Karina menyambut semuanya dengan senyum mengembang. Aruna tertidur pulas dalam selimut mahal, tak peduli dunia sedang merayakannya.
“Selamat ya, Ren, Kar!”
“Cantik sekali bayinya.”
“Mirip Rendra banget!”
Karina tertawa kecil, kebahagiaan membungkusnya seperti selimut hangat. Ia menatap bayi itu dengan cinta yang nyaris tak tertahan.
“Aruna… ibu pulang,” bisiknya.
Rendra berada di dekatnya, tersenyum. Namun sesekali ia memandang jauh, entah ke mana. Ada bayangan samar di matanya—pertanyaan yang tidak ia punya keberanian untuk ajukan.
Di tengah keramaian itu, dunia mereka terasa murni. Bahagia. Sempurna.
Tak ada yang tahu bahwa di waktu yang sama, seorang perempuan yang baru melahirkan diam-diam sedang berlari dari hidup yang terlalu besar untuk dirinya.
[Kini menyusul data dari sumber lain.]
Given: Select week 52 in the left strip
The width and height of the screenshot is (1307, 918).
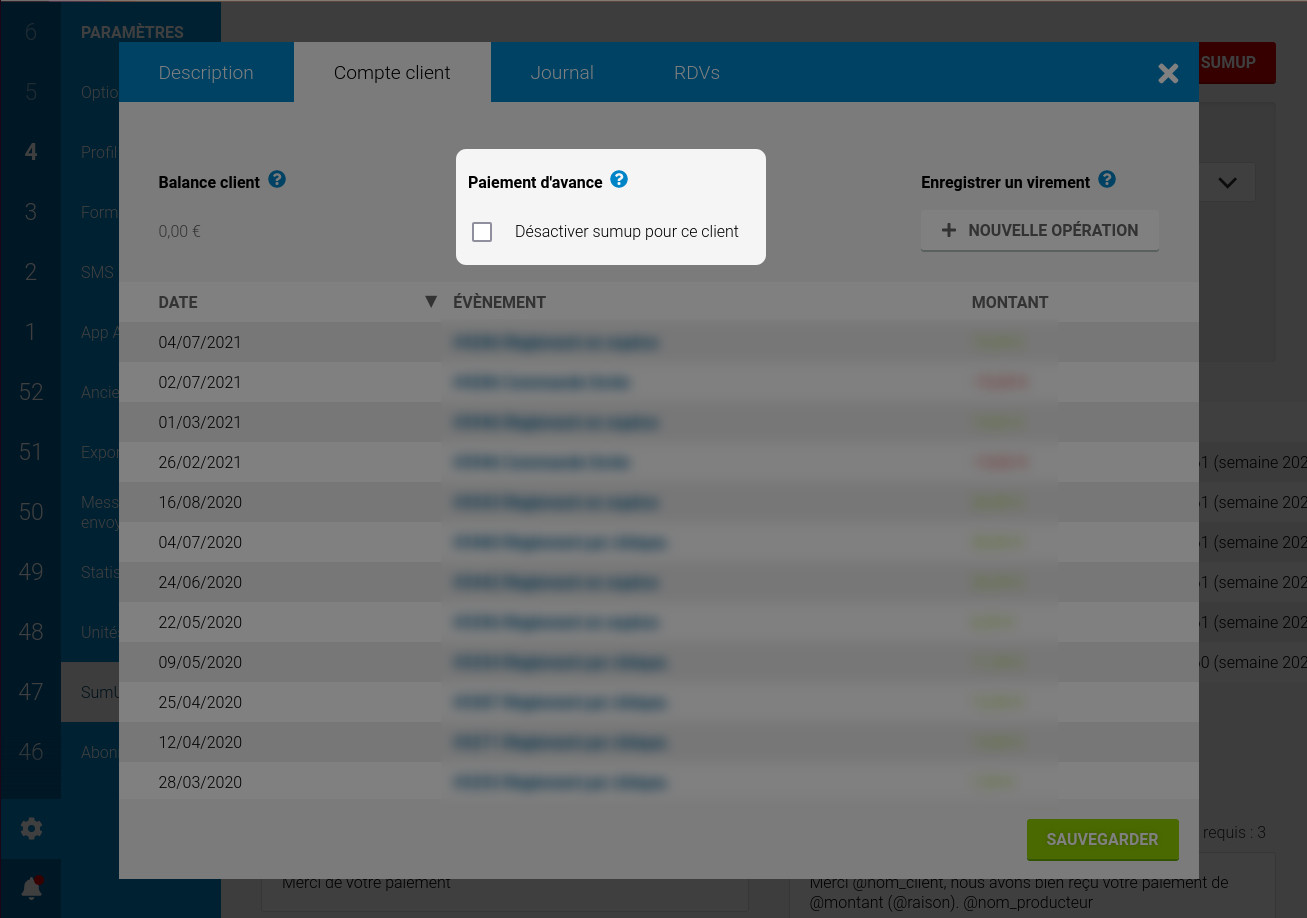Looking at the screenshot, I should coord(31,392).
Malamnya, setelah seluruh tamu pulang, Karina duduk di kursi goyang sambil menatap Aruna yang tidur dalam boksnya. Senyum tak pernah lepas dari wajahnya.
“Terima kasih ya, Ren… untuk menerima Nayara masuk ke hidup kita,” ucap Karina pelan.
Rendra mengangguk. “Dia perempuan baik.”
Kalimat itu begitu sederhana. Tapi ada sesuatu yang goyah di dada Rendra—seperti ada pintu kecil yang tidak pernah tertutup dengan benar.
“Aku harap dia cepat pulih,” lanjut Karina. “Setelah ini, aku mau sering-sering jenguk dia. Kasihan kalau dia sendirian.”
Rendra menggigit bibirnya. “Dia butuh waktu.”
Dan itu benar. Tapi bukan waktu untuk sembuh.
Waktu untuk bersembunyi.
Kembali ke rumah kecil Nayara—yang hanya semalam menjadi tempat singgah—malam itu begitu sunyi.
Nayara duduk di ujung kasur tipis, memeluk Aru yang kini tidur lebih tenang. Nadim sudah tertidur di sampingnya, seolah itu satu-satunya hal yang masih membuatnya merasa aman.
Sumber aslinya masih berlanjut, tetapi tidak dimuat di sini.